__ACTIVITY__.
Lines in the listing below containing the string "header" are to be identified and copied.

__AVAILABLE DATA__.
________

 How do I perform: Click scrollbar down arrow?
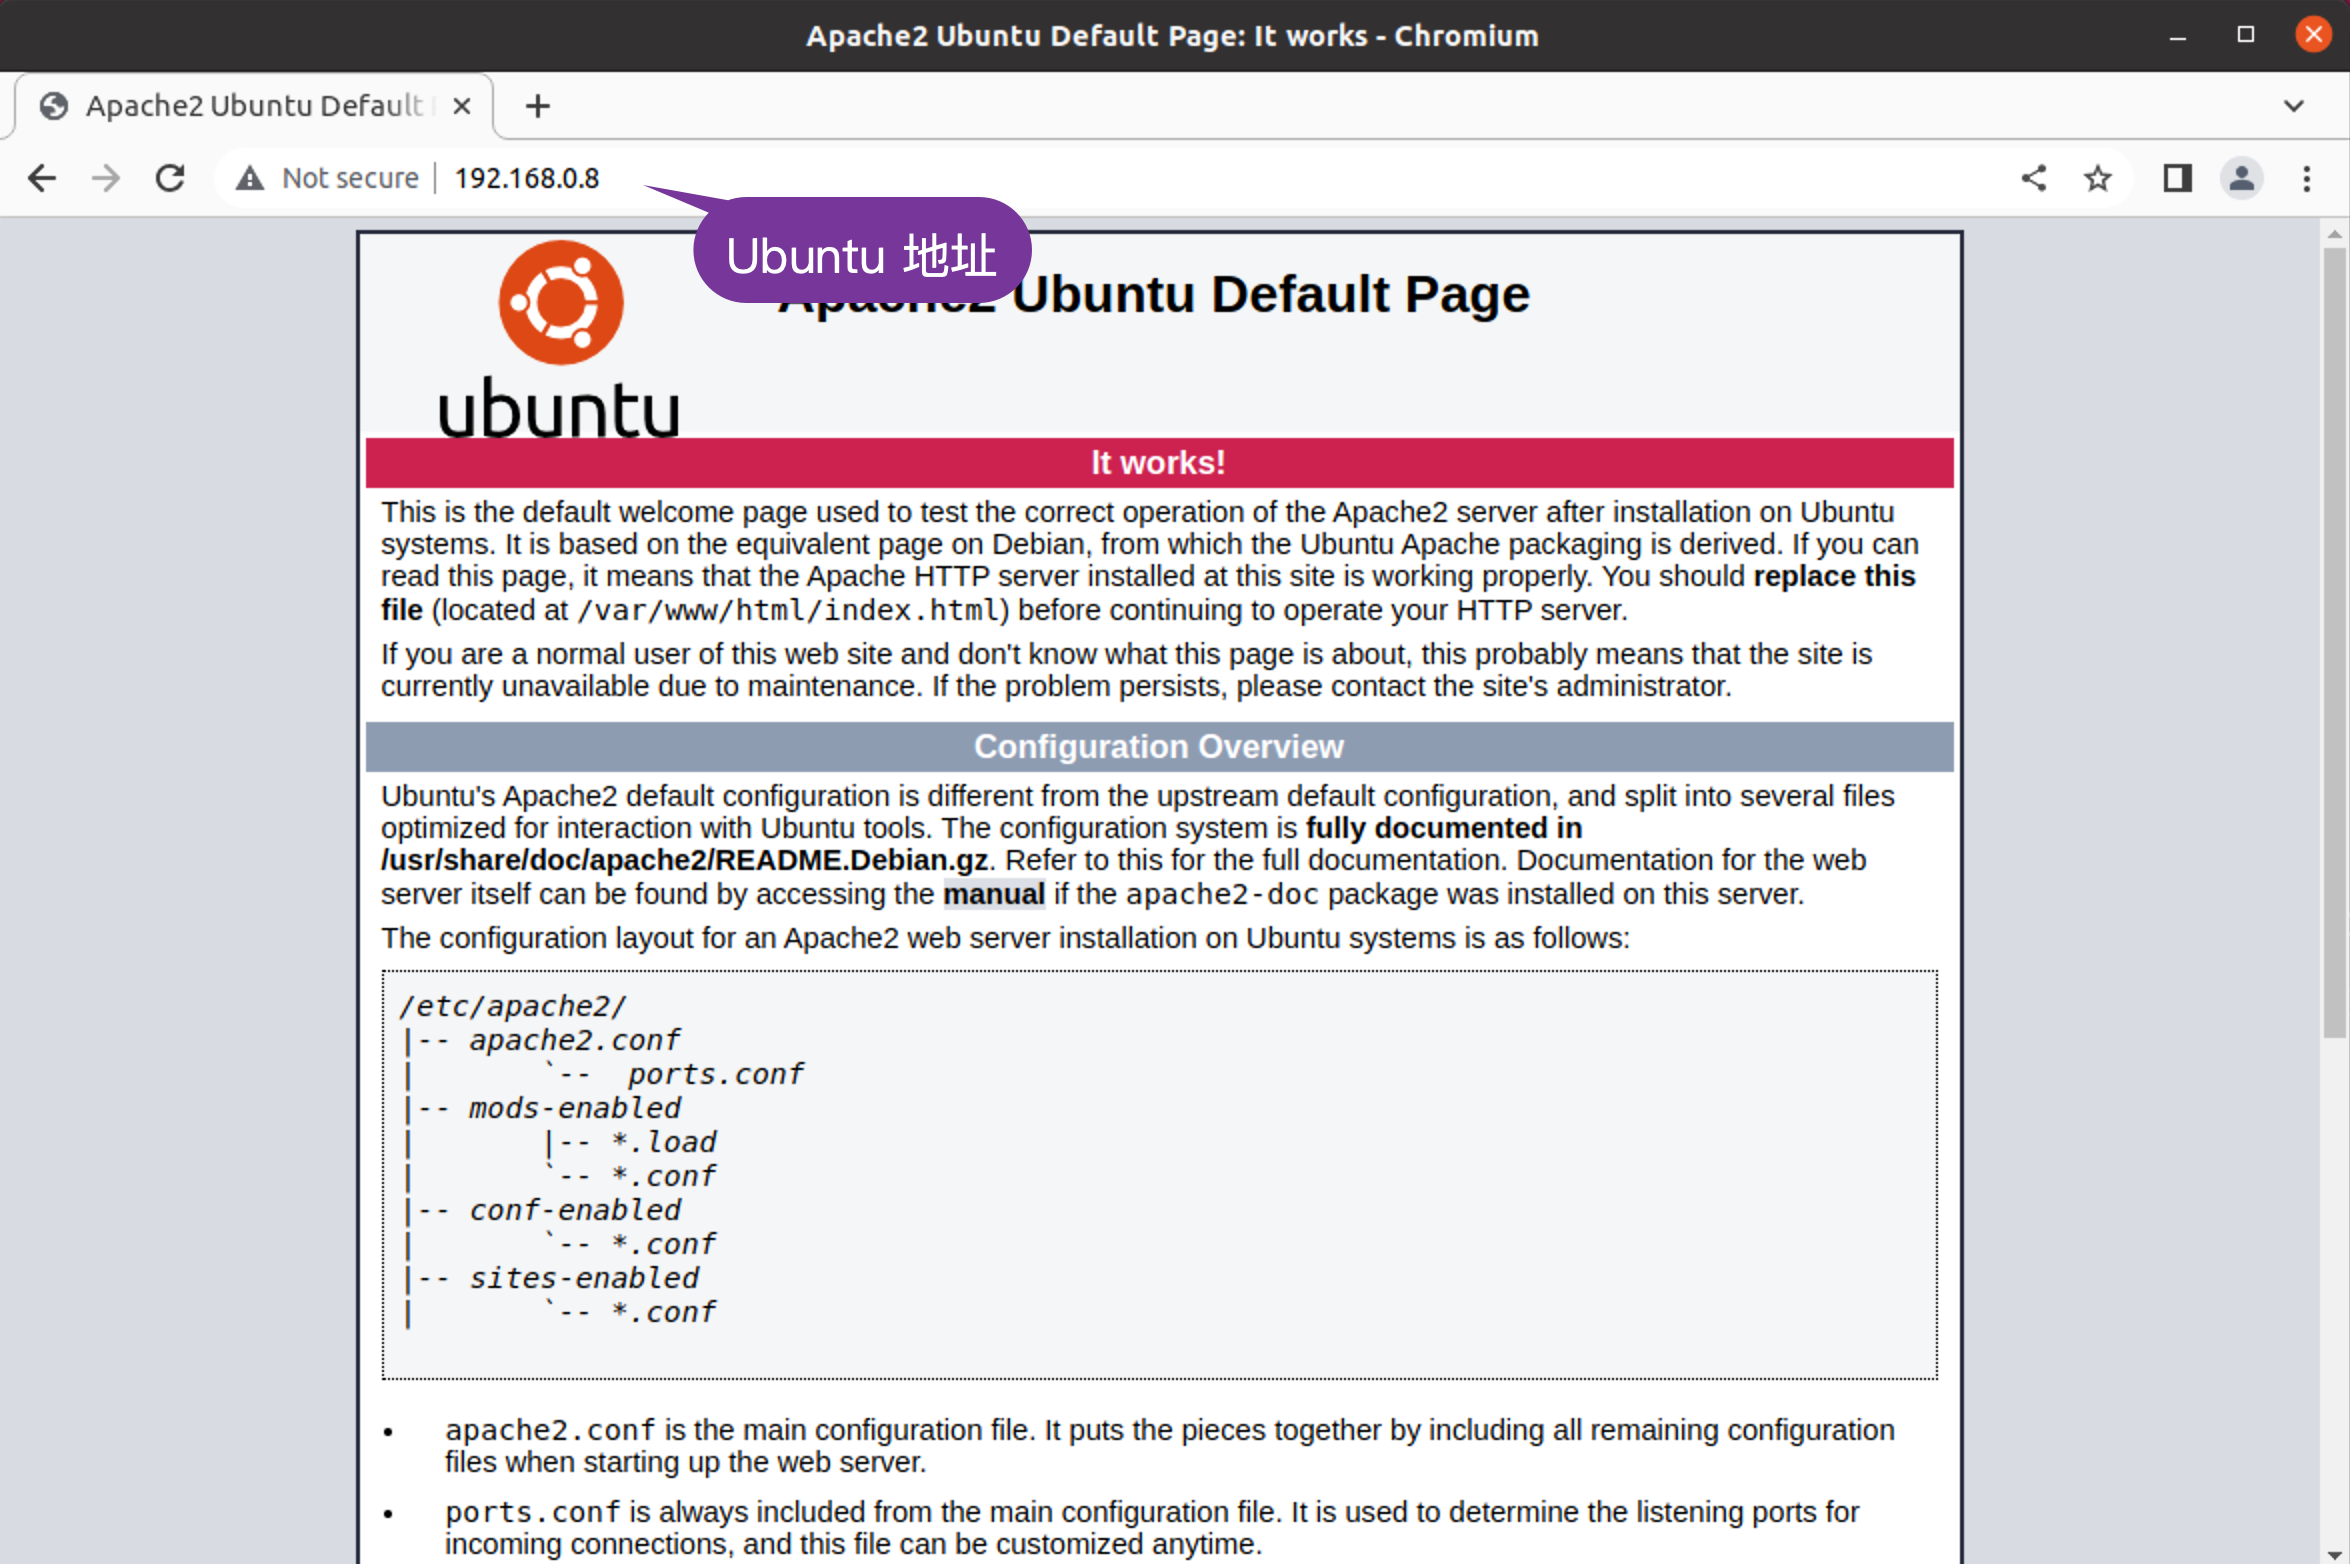pyautogui.click(x=2334, y=1554)
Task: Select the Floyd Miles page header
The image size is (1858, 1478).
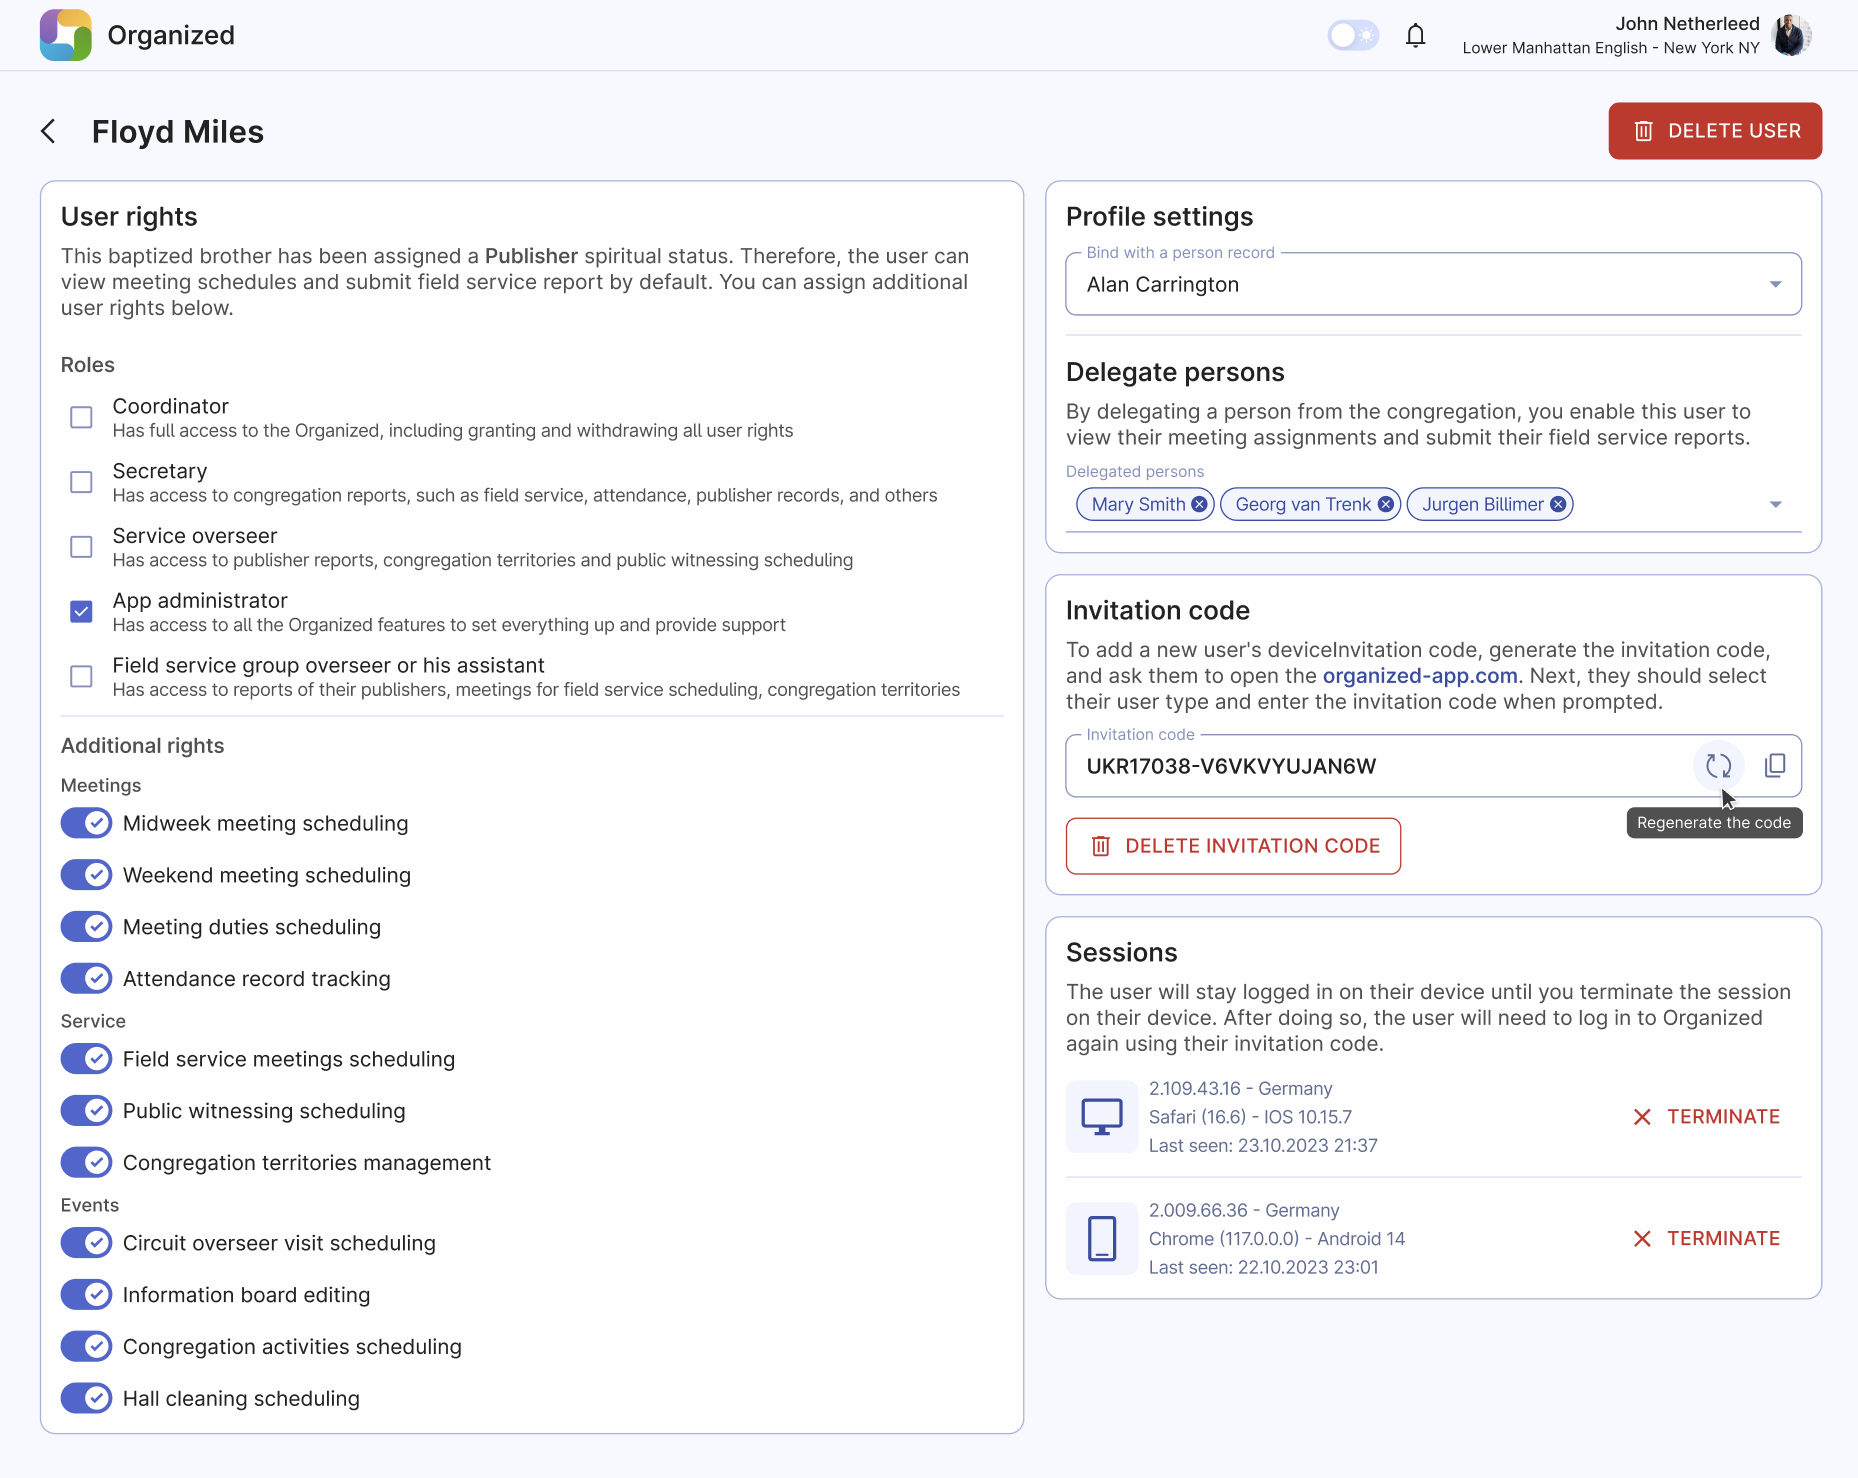Action: coord(178,131)
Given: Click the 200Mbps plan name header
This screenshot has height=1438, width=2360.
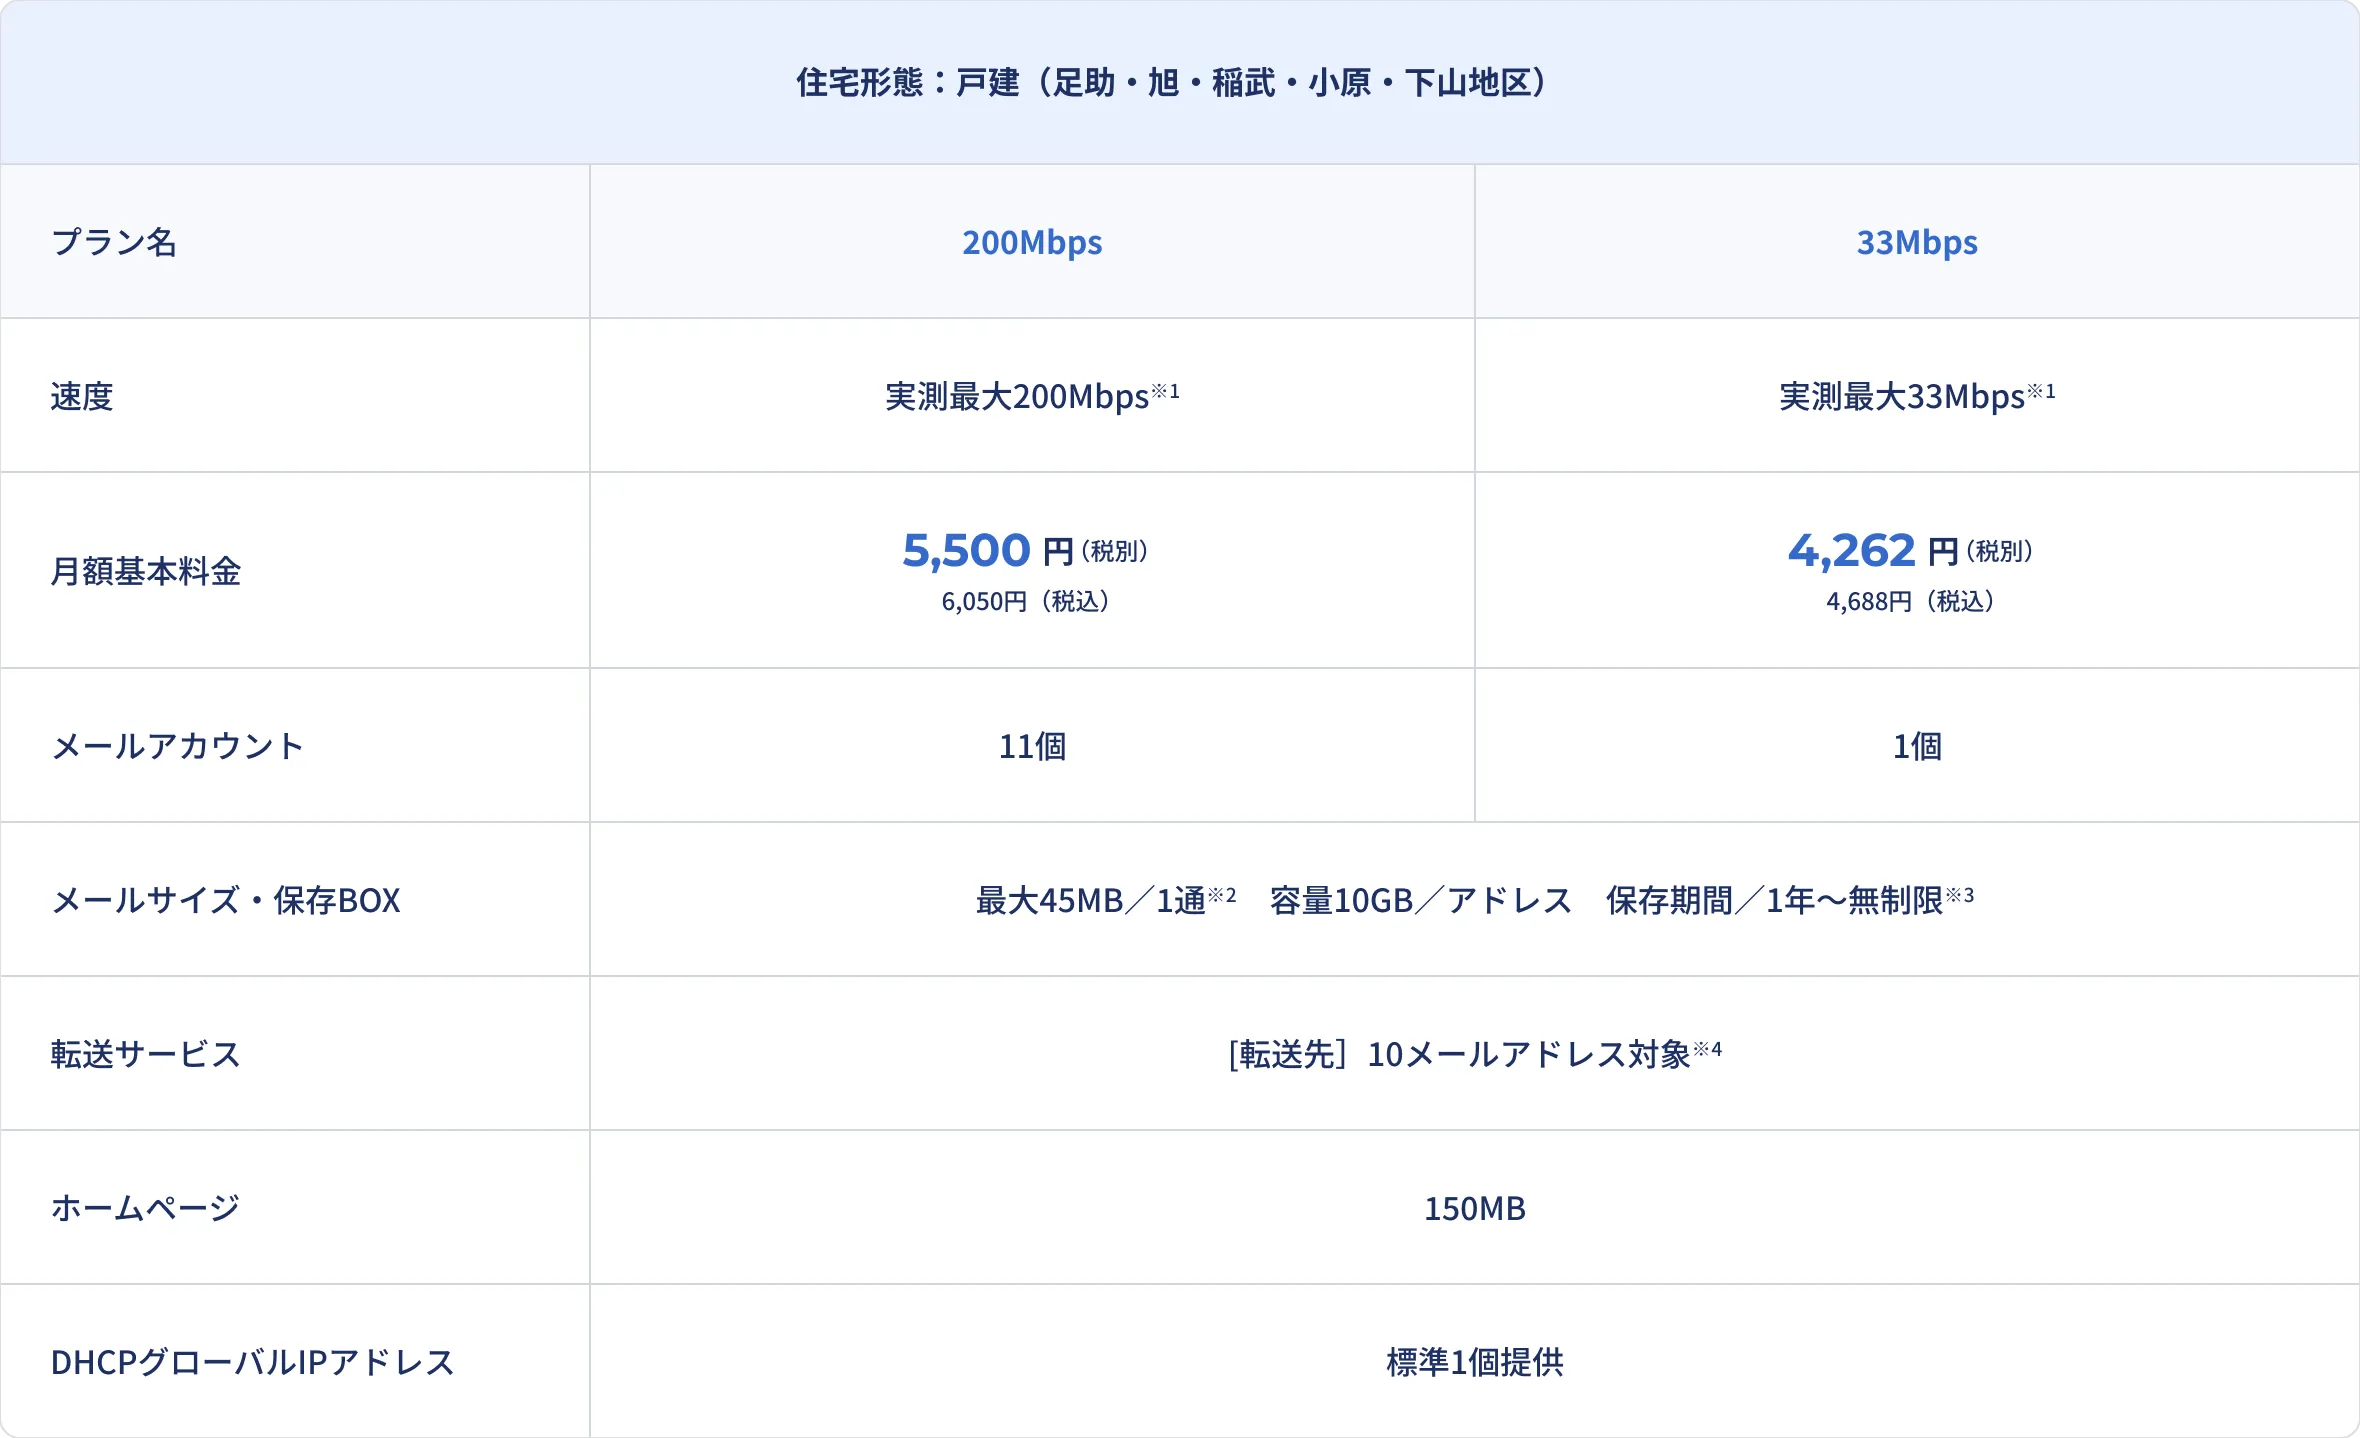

________

__RESULT FOR THIS EXERCISE__.
Task: Select the Floyd Miles page header
Given: Click the 200Mbps plan name header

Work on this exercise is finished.